Fun!
Anyway i have very low expectations for this blog being something that i do regularly but we shall see what happens.
A little bit about today.
I am up here in my office mooching about. I have a paper from my work at Cambridge which i should be pouring a lot more effort into but i just dont feel the motivation.
Instead I have been spending a fair bit of time in the lab recently, getting proficient with my new LT-UHV-STM/AFM.
But not right now. For most of this week it will be horridly hot down in the lab because i am baking the machine. This is a procedure you have to do every once in a while after you have done repairs to get everything clean again. You see, the machine is an Ultra High Vacuum System. This measn that is operates at very low pressures, like upi would get in space. To achive this you have to get the machine very clean. Oddly, to do this you heat the machine up while you are pumping on it and all of the gunk evaporates off the walls of the chamber and gets pumped out. So, when it cools down this same gunk doesn't mess up all the pressure inside.
So in this way when the system cools down I hope the pressure will be somewhere in the 10^(-11) millibar range which means that is is 0.0000000000001% of an atmosphere.
But how do i get the pressure down to that very low value?

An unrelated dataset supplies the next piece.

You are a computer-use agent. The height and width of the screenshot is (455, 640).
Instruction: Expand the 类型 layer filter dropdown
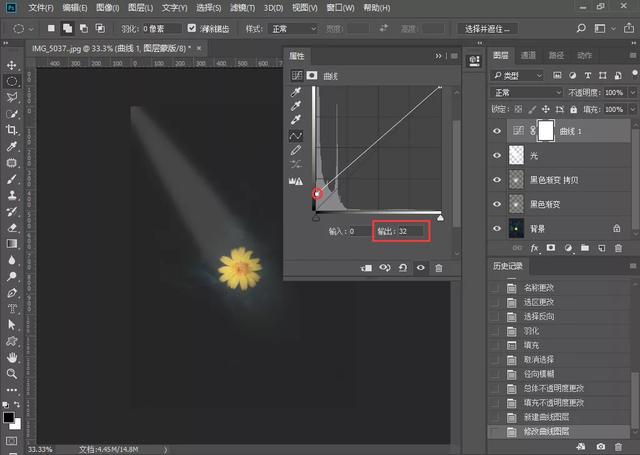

Well there are thhree types of pump that tha re used to get to sequentially lower pressures. The first type of pump known as a scroll pump is a simple kind of pump that operates in the most intuative fashion. The pressure of the atmospherer is such that it behaves like one cwoudl expect from real life. It consists of two spiral membrains that move relative to one another such that they enclose a space that initially is at the inlet of the pump and ends up at the outles. It is sort of like a spiral piston.
This type of pump can get to pressures of about 10^(-4) mbar
The next type of pump is called a turbomolecular pump. It operates very similarly to a jet engine. it has a serie of fan blade which are alternately spinning (rotor) and fixed(stator) the rotating blades impart momentum to the gas molecules. Due to the angle of the rotor blade the momentum that is imparted forces the gas down the pump towards the exhaust. The turbopump blades rotate at about 1000 rpm.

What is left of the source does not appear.